**Instruction**: Rewrite the stretch of the listing from the line containing "Termine (271, 152)" through the line containing "Thés de Noël – Festifs (110, 186)", both included, with every answer coordinate multiplied by 0.55 and rounded to a whole number, halves up. Include the request lines of that stretch unchanged, and give only those lines.

(Dataset items)
..............................

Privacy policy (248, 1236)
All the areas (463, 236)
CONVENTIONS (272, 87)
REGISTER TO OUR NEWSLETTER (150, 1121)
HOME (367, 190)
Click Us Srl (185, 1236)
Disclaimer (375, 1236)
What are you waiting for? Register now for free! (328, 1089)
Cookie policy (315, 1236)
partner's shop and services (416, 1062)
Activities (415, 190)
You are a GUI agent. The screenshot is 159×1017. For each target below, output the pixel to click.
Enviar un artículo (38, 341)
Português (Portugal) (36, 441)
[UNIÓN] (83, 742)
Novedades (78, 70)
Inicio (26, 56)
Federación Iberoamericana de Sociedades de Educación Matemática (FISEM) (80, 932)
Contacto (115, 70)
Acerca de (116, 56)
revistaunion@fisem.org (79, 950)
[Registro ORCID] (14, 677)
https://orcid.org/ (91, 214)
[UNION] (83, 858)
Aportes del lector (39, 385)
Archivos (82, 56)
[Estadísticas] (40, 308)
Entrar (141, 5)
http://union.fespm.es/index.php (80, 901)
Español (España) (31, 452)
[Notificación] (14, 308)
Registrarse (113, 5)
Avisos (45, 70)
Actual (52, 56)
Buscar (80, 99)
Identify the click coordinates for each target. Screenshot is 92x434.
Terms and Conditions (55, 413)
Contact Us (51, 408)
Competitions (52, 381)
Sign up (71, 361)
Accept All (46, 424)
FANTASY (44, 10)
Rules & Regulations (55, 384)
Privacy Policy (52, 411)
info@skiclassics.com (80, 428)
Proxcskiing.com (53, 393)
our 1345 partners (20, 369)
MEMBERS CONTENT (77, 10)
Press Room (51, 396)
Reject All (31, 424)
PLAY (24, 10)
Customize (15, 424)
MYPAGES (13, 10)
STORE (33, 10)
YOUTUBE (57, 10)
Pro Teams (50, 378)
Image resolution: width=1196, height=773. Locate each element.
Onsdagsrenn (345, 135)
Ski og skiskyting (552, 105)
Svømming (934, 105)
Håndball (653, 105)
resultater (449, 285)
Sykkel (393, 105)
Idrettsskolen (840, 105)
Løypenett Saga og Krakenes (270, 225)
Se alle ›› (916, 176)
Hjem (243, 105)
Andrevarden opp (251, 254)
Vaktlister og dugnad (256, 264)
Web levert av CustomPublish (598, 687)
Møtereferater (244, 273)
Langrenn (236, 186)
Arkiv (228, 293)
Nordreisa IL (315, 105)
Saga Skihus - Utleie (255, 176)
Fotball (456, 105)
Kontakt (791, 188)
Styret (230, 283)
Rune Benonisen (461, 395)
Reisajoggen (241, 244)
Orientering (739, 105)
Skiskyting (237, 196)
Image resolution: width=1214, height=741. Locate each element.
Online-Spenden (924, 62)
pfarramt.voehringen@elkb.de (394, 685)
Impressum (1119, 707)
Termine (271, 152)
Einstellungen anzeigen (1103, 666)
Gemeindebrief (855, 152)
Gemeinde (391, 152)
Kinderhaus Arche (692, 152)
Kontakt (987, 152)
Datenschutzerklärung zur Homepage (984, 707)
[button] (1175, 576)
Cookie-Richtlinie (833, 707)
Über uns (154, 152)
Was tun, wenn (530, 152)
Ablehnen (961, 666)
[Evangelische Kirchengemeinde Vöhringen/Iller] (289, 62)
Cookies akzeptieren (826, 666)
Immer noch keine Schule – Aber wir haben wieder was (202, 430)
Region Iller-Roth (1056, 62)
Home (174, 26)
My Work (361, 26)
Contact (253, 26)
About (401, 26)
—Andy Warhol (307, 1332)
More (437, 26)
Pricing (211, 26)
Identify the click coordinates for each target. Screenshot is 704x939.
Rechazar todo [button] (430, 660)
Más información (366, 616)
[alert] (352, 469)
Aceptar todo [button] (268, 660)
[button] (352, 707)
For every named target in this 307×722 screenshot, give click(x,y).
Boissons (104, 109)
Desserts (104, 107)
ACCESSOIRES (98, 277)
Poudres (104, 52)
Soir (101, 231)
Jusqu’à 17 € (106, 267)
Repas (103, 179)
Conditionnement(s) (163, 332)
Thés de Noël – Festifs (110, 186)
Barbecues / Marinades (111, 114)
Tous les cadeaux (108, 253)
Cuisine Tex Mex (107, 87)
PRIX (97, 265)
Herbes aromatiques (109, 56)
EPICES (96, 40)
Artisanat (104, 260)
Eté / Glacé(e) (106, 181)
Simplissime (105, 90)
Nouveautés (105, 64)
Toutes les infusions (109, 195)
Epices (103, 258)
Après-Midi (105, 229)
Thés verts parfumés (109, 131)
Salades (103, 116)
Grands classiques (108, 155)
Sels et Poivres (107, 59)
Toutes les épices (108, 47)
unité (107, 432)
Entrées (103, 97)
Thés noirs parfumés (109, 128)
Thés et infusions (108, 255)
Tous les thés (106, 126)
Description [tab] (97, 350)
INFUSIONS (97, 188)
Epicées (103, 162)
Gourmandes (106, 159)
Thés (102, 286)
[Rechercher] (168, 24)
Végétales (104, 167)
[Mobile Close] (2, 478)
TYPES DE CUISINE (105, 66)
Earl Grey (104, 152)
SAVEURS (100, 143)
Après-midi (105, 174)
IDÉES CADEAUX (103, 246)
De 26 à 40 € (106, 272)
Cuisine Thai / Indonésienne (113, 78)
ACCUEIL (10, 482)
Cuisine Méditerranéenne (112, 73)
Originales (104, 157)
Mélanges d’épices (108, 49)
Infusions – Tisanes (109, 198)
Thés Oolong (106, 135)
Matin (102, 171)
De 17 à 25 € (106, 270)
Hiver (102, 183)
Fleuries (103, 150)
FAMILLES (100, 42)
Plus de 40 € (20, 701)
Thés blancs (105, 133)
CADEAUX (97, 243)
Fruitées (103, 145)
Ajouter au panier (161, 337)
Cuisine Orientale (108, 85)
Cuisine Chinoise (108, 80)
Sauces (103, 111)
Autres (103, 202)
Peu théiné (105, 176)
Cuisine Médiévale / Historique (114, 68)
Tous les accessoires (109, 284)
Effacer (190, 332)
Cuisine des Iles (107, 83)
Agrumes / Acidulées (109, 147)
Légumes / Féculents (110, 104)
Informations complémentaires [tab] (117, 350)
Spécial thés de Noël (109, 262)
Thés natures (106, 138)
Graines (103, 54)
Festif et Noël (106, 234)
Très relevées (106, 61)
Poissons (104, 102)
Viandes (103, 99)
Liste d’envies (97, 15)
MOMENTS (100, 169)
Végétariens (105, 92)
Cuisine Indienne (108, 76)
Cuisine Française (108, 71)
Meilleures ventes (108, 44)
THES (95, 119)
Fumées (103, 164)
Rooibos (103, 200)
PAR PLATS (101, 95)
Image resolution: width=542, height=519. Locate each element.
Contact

..............................

**Task result**:
Termine (149, 84)
Einstellungen anzeigen (607, 366)
Gemeindebrief (470, 84)
Gemeinde (215, 84)
Kinderhaus Arche (381, 84)
Kontakt (543, 84)
Datenschutzerklärung zur Homepage (541, 389)
[button] (646, 317)
Cookie-Richtlinie (458, 389)
Über uns (85, 84)
Was tun, wenn (292, 84)
Ablehnen (529, 366)
[Evangelische Kirchengemeinde Vöhringen/Iller] (159, 34)
Cookies akzeptieren (454, 366)
Immer noch keine Schule – Aber wir haben wieder was (111, 237)
Region Iller-Roth (581, 34)
Home (96, 14)
My Work (199, 14)
Contact (139, 14)
About (221, 14)
—Andy Warhol (169, 733)
More (240, 14)
Pricing (116, 14)
Identify the click coordinates for each target. Screenshot is 704x939.
Rechazar todo [button] (237, 363)
Más información (201, 339)
[alert] (194, 258)
Aceptar todo [button] (147, 363)
[button] (194, 389)
For every named target in this 307×722 screenshot, give click(x,y).
Boissons (57, 60)
Desserts (57, 59)
ACCESSOIRES (54, 152)
Poudres (57, 29)
Soir (56, 127)
Jusqu’à 17 € (58, 147)
Repas (57, 98)
Conditionnement(s) (90, 183)
Thés de Noël – Festifs (61, 102)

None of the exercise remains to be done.